◆ Job:
Format the listing below as a JSON array of strings, one string per line, and omit blank lines.

◆ Material supplied:
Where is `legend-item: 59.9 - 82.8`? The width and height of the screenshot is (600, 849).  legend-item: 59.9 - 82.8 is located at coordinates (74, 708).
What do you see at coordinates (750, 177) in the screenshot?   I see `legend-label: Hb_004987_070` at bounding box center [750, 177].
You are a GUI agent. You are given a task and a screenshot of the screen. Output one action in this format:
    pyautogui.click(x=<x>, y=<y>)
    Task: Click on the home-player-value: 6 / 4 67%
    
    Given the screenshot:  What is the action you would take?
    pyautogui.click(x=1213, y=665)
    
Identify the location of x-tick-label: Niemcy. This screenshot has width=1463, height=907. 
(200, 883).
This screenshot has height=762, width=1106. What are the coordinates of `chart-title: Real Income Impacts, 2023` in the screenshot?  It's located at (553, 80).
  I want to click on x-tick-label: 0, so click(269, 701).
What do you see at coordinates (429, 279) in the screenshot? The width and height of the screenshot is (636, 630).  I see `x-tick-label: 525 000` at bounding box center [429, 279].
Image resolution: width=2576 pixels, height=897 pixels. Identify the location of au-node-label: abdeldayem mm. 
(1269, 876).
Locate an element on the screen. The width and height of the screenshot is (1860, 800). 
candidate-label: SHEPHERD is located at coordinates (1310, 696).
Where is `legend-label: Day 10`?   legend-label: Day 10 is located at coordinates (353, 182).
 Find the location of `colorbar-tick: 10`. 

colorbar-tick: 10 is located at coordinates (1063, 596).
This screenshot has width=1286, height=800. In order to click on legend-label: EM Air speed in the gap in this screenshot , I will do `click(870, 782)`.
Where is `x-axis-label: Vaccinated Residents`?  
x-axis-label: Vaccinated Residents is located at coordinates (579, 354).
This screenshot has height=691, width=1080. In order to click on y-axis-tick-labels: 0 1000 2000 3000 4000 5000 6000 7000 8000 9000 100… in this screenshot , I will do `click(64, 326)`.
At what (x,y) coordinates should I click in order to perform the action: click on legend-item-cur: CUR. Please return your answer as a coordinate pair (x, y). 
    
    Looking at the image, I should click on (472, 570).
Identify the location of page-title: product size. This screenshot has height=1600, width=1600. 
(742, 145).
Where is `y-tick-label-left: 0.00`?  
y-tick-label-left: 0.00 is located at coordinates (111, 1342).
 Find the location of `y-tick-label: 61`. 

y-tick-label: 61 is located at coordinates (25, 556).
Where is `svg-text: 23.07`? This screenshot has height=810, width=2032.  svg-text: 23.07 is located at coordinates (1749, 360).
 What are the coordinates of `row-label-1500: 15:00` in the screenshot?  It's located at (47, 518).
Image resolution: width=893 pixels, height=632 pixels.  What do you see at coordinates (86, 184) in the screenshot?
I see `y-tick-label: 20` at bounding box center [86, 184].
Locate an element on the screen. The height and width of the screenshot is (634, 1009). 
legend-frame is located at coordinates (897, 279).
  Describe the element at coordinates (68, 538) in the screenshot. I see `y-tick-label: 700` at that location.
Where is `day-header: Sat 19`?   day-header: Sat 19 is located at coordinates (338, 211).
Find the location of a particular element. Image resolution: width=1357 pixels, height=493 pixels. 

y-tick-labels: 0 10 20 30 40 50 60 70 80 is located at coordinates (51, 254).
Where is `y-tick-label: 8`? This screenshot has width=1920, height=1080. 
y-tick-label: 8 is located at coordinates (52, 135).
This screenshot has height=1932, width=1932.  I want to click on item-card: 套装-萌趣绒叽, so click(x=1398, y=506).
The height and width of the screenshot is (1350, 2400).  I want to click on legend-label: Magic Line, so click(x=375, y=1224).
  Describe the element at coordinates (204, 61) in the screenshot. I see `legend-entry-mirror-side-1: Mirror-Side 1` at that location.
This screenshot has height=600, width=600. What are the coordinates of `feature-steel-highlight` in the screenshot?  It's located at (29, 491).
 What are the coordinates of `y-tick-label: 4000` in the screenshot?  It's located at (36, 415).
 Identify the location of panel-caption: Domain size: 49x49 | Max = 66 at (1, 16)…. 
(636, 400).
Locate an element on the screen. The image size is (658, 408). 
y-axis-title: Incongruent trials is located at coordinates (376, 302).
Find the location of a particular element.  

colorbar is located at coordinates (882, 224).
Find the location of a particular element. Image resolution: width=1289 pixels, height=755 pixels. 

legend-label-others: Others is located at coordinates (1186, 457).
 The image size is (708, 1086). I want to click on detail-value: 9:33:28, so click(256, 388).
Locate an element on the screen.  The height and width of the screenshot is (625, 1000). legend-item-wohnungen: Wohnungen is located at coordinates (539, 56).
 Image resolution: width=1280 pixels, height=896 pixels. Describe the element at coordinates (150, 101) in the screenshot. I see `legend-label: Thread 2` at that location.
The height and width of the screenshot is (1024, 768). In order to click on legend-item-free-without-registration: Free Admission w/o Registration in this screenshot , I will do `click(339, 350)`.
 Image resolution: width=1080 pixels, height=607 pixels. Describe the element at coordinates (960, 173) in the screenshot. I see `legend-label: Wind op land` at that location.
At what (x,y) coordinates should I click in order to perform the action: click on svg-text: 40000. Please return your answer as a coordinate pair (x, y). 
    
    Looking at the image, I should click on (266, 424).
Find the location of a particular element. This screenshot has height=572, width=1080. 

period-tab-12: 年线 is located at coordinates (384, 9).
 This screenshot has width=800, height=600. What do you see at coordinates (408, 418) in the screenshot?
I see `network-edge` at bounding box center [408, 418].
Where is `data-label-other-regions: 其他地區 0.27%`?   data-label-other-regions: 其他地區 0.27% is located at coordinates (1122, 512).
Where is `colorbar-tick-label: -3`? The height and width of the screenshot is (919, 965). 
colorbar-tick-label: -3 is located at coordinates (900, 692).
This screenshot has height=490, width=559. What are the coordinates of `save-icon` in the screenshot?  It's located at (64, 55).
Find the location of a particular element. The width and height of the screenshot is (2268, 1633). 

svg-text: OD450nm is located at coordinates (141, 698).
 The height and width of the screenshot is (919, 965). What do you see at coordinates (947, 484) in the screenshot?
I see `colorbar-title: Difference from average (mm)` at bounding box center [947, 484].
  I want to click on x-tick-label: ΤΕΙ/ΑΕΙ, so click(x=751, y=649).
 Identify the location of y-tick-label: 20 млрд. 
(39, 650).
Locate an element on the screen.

◆ Response area:
[
  "Where is `legend-item: 59.9 - 82.8`? The width and height of the screenshot is (600, 849).  legend-item: 59.9 - 82.8 is located at coordinates (74, 708).",
  "What do you see at coordinates (750, 177) in the screenshot?   I see `legend-label: Hb_004987_070` at bounding box center [750, 177].",
  "You are a GUI agent. You are given a task and a screenshot of the screen. Output one action in this format:",
  "    pyautogui.click(x=<x>, y=<y>)",
  "    Task: Click on the home-player-value: 6 / 4 67%",
  "    Given the screenshot:  What is the action you would take?",
  "    pyautogui.click(x=1213, y=665)",
  "Identify the location of x-tick-label: Niemcy. This screenshot has width=1463, height=907. ",
  "(200, 883).",
  "This screenshot has height=762, width=1106. What are the coordinates of `chart-title: Real Income Impacts, 2023` in the screenshot?  It's located at (553, 80).",
  "  I want to click on x-tick-label: 0, so click(269, 701).",
  "What do you see at coordinates (429, 279) in the screenshot? The width and height of the screenshot is (636, 630).  I see `x-tick-label: 525 000` at bounding box center [429, 279].",
  "Image resolution: width=2576 pixels, height=897 pixels. Identify the location of au-node-label: abdeldayem mm. ",
  "(1269, 876).",
  "Locate an element on the screen. The width and height of the screenshot is (1860, 800). ",
  "candidate-label: SHEPHERD is located at coordinates (1310, 696).",
  "Where is `legend-label: Day 10`?   legend-label: Day 10 is located at coordinates (353, 182).",
  " Find the location of `colorbar-tick: 10`. ",
  "colorbar-tick: 10 is located at coordinates (1063, 596).",
  "This screenshot has width=1286, height=800. In order to click on legend-label: EM Air speed in the gap in this screenshot , I will do `click(870, 782)`.",
  "Where is `x-axis-label: Vaccinated Residents`?  ",
  "x-axis-label: Vaccinated Residents is located at coordinates (579, 354).",
  "This screenshot has height=691, width=1080. In order to click on y-axis-tick-labels: 0 1000 2000 3000 4000 5000 6000 7000 8000 9000 100… in this screenshot , I will do `click(64, 326)`.",
  "At what (x,y) coordinates should I click in order to perform the action: click on legend-item-cur: CUR. Please return your answer as a coordinate pair (x, y). ",
  "    Looking at the image, I should click on (472, 570).",
  "Identify the location of page-title: product size. This screenshot has height=1600, width=1600. ",
  "(742, 145).",
  "Where is `y-tick-label-left: 0.00`?  ",
  "y-tick-label-left: 0.00 is located at coordinates (111, 1342).",
  " Find the location of `y-tick-label: 61`. ",
  "y-tick-label: 61 is located at coordinates (25, 556).",
  "Where is `svg-text: 23.07`? This screenshot has height=810, width=2032.  svg-text: 23.07 is located at coordinates (1749, 360).",
  " What are the coordinates of `row-label-1500: 15:00` in the screenshot?  It's located at (47, 518).",
  "Image resolution: width=893 pixels, height=632 pixels.  What do you see at coordinates (86, 184) in the screenshot?",
  "I see `y-tick-label: 20` at bounding box center [86, 184].",
  "Locate an element on the screen. The height and width of the screenshot is (634, 1009). ",
  "legend-frame is located at coordinates (897, 279).",
  "  Describe the element at coordinates (68, 538) in the screenshot. I see `y-tick-label: 700` at that location.",
  "Where is `day-header: Sat 19`?   day-header: Sat 19 is located at coordinates (338, 211).",
  "Find the location of a particular element. Image resolution: width=1357 pixels, height=493 pixels. ",
  "y-tick-labels: 0 10 20 30 40 50 60 70 80 is located at coordinates (51, 254).",
  "Where is `y-tick-label: 8`? This screenshot has width=1920, height=1080. ",
  "y-tick-label: 8 is located at coordinates (52, 135).",
  "This screenshot has height=1932, width=1932.  I want to click on item-card: 套装-萌趣绒叽, so click(x=1398, y=506).",
  "The height and width of the screenshot is (1350, 2400).  I want to click on legend-label: Magic Line, so click(x=375, y=1224).",
  "  Describe the element at coordinates (204, 61) in the screenshot. I see `legend-entry-mirror-side-1: Mirror-Side 1` at that location.",
  "This screenshot has height=600, width=600. What are the coordinates of `feature-steel-highlight` in the screenshot?  It's located at (29, 491).",
  " What are the coordinates of `y-tick-label: 4000` in the screenshot?  It's located at (36, 415).",
  " Identify the location of panel-caption: Domain size: 49x49 | Max = 66 at (1, 16)…. ",
  "(636, 400).",
  "Locate an element on the screen. The image size is (658, 408). ",
  "y-axis-title: Incongruent trials is located at coordinates (376, 302).",
  "Find the location of a particular element.  ",
  "colorbar is located at coordinates (882, 224).",
  "Find the location of a particular element. Image resolution: width=1289 pixels, height=755 pixels. ",
  "legend-label-others: Others is located at coordinates (1186, 457).",
  " The image size is (708, 1086). I want to click on detail-value: 9:33:28, so click(256, 388).",
  "Locate an element on the screen.  The height and width of the screenshot is (625, 1000). legend-item-wohnungen: Wohnungen is located at coordinates (539, 56).",
  " Image resolution: width=1280 pixels, height=896 pixels. Describe the element at coordinates (150, 101) in the screenshot. I see `legend-label: Thread 2` at that location.",
  "The height and width of the screenshot is (1024, 768). In order to click on legend-item-free-without-registration: Free Admission w/o Registration in this screenshot , I will do `click(339, 350)`.",
  " Image resolution: width=1080 pixels, height=607 pixels. Describe the element at coordinates (960, 173) in the screenshot. I see `legend-label: Wind op land` at that location.",
  "At what (x,y) coordinates should I click in order to perform the action: click on svg-text: 40000. Please return your answer as a coordinate pair (x, y). ",
  "    Looking at the image, I should click on (266, 424).",
  "Find the location of a particular element. This screenshot has height=572, width=1080. ",
  "period-tab-12: 年线 is located at coordinates (384, 9).",
  " This screenshot has width=800, height=600. What do you see at coordinates (408, 418) in the screenshot?",
  "I see `network-edge` at bounding box center [408, 418].",
  "Where is `data-label-other-regions: 其他地區 0.27%`?   data-label-other-regions: 其他地區 0.27% is located at coordinates (1122, 512).",
  "Where is `colorbar-tick-label: -3`? The height and width of the screenshot is (919, 965). ",
  "colorbar-tick-label: -3 is located at coordinates (900, 692).",
  "This screenshot has height=490, width=559. What are the coordinates of `save-icon` in the screenshot?  It's located at (64, 55).",
  "Find the location of a particular element. The width and height of the screenshot is (2268, 1633). ",
  "svg-text: OD450nm is located at coordinates (141, 698).",
  " The height and width of the screenshot is (919, 965). What do you see at coordinates (947, 484) in the screenshot?",
  "I see `colorbar-title: Difference from average (mm)` at bounding box center [947, 484].",
  "  I want to click on x-tick-label: ΤΕΙ/ΑΕΙ, so click(x=751, y=649).",
  " Identify the location of y-tick-label: 20 млрд. ",
  "(39, 650).",
  "Locate an element on the screen."
]